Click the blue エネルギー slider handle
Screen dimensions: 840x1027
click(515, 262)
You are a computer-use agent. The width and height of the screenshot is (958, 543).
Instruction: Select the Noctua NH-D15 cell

* * *

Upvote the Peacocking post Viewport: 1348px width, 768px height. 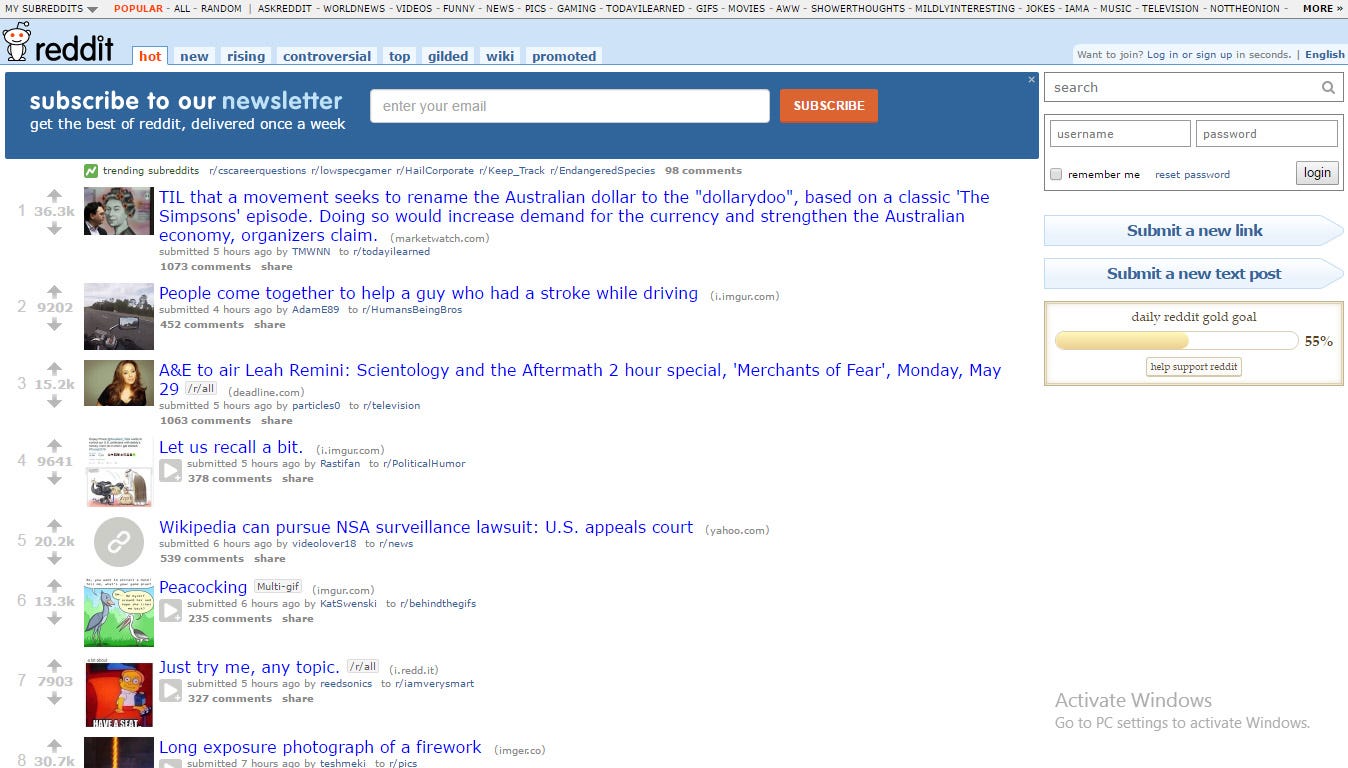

* * *

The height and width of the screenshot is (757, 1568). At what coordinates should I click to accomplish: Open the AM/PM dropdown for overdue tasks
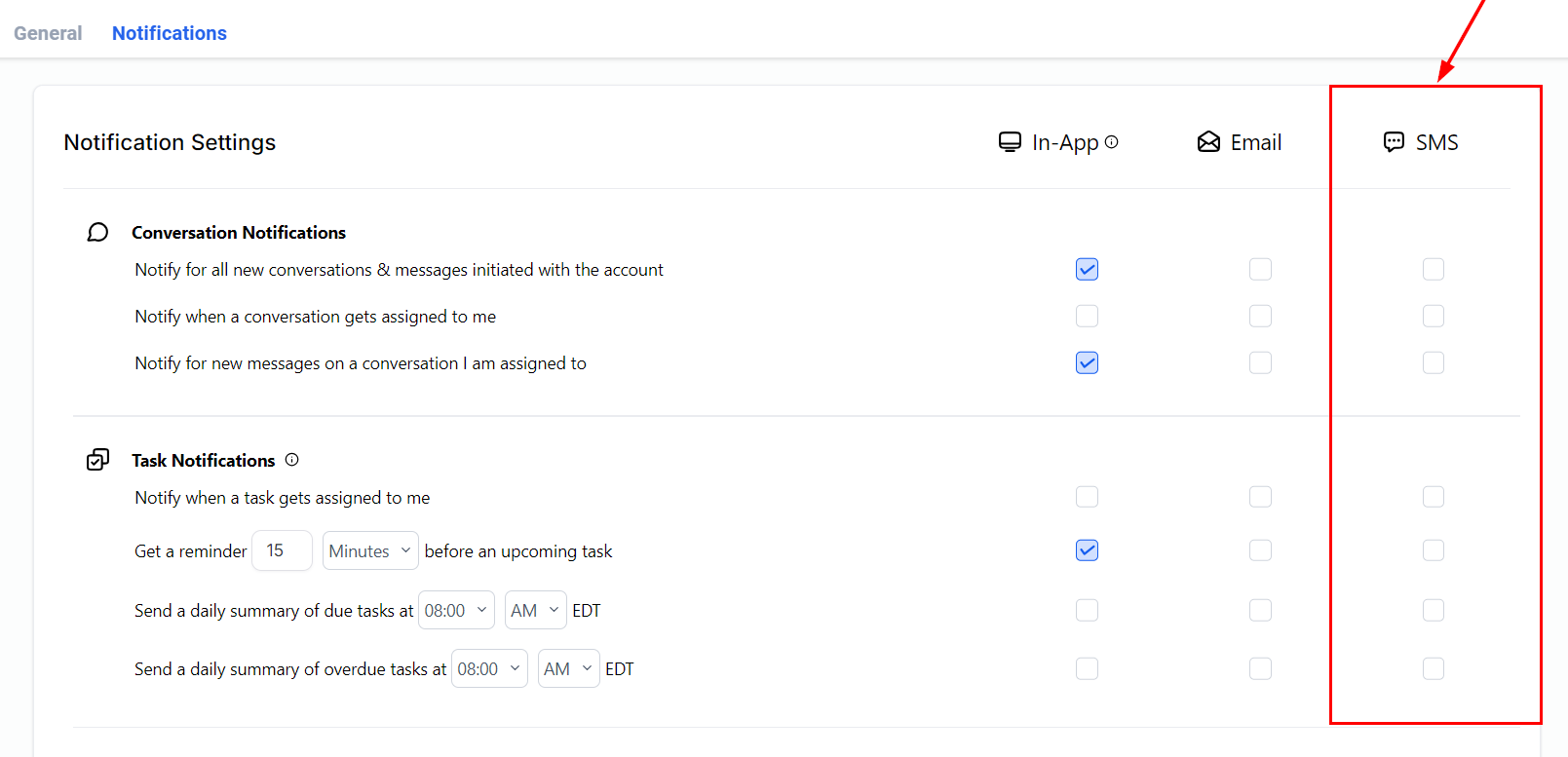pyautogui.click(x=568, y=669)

Exercise prompt: Output, from the data above, the lines from the line with "Click the blue エネルギー slider handle" to the line with "Instruction: Select the Noctua NH-D15 cell" exactly as they stand, both ends included and nothing else.

Task response:
Click the blue エネルギー slider handle
Screen dimensions: 840x1027
click(515, 262)
You are a computer-use agent. The width and height of the screenshot is (958, 543).
Instruction: Select the Noctua NH-D15 cell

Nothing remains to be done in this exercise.